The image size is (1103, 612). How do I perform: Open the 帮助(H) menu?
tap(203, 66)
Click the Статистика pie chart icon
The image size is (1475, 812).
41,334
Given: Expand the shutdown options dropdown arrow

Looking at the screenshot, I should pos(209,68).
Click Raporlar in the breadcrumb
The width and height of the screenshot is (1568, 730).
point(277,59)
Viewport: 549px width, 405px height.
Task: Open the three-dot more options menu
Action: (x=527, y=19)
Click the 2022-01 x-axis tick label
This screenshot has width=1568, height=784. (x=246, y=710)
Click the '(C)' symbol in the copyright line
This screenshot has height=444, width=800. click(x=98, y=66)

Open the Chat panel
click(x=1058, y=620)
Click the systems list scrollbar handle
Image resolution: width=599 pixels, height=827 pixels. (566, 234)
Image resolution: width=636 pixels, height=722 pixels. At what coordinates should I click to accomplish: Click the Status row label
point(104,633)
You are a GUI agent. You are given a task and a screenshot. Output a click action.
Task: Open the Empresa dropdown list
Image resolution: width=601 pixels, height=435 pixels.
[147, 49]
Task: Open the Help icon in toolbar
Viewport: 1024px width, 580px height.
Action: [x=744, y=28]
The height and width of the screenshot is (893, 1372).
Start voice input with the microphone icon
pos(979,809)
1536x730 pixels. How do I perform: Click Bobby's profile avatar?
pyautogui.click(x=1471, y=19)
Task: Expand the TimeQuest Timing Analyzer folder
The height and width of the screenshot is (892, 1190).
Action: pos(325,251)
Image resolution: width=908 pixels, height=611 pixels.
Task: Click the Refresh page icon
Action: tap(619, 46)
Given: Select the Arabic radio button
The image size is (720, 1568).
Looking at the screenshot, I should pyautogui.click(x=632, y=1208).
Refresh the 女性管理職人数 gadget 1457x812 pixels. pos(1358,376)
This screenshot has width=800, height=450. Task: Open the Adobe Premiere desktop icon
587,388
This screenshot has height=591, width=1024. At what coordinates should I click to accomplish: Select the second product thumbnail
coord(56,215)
.....
- **THE EXERCISE**
Give the material again from its first line up to and including the line with "Looking at the screenshot, I should pos(209,68).", swapping "shutdown" for "power" and leaving everything else unchanged.

- **SOLUTION TO THIS TASK**
The image size is (1103, 612). How do I perform: Open the 帮助(H) menu?
tap(203, 66)
Click the Статистика pie chart icon
The image size is (1475, 812).
41,334
Given: Expand the power options dropdown arrow

Looking at the screenshot, I should pos(209,68).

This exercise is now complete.